Excerpt from the article...
"Not surprisingly, studies show most foster teens, whose childhoods were marred by a parent's abuse, neglect or death, fare poorly when they exit the system.


"They're much more likely than their peers to end up incarcerated, homeless or sexually abused," says Mark Courtney, director of the Chapin Hall Center for Children at the University of Chicago. He co-wrote a study, released last year, that tracked 736 youth ages 17 to 19 after they exited foster care in Illinois, Wisconsin and Iowa.


More than one-third had no high school diploma or GED, nearly half the women had been pregnant at least once by age 19 and nearly a third had at least one living child, a third suffered from substance abuse or mental illness and nearly a third of the men were imprisoned at least once since age 17.

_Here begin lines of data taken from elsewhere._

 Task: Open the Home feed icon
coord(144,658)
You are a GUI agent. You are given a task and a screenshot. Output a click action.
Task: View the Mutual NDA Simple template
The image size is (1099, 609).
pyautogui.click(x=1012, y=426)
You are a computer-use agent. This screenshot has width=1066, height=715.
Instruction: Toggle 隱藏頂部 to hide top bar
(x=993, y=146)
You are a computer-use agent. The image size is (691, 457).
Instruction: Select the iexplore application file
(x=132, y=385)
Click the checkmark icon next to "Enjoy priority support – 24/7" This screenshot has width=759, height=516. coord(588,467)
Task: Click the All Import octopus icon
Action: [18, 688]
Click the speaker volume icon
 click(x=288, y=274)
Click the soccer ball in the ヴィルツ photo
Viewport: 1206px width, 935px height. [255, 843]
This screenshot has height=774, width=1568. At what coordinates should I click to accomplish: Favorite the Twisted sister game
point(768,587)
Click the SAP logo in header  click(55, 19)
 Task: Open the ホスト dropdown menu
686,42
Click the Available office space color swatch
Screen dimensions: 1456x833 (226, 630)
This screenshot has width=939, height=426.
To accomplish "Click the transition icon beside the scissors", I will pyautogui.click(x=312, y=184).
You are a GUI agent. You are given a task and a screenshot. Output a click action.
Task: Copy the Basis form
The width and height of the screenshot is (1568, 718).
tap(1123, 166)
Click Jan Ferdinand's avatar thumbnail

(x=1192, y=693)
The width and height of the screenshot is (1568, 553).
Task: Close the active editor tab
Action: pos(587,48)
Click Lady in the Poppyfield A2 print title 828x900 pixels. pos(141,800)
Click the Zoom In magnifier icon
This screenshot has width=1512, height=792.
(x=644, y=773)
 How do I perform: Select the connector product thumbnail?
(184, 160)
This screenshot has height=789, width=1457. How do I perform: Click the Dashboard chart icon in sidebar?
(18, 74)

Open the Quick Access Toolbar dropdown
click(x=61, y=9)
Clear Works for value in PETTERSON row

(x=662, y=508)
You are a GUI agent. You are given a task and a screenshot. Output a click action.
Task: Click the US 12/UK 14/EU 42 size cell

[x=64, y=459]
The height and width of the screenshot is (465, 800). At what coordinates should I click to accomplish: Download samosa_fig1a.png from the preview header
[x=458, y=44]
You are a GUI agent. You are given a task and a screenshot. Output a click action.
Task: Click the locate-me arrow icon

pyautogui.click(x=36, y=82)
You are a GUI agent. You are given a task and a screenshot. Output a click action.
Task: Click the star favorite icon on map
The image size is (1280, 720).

Courtney says teens fare better if they stay in foster care longer or have a permanent family. He says some don't want to be adopted, because they don't want to sever ties to biological parents, but many do.


Even teens who appear to age out successfully suffer, says Chester Jackson, associate executive director of You Gotta Believe, a private New York City agency that finds adoptive parents for foster teens.

"There's a hole in their center," says Jackson, because they lack a sense of belonging."

Many of Hackensack's homeless aged out of foster care or orphanages and many were abused while in foster care.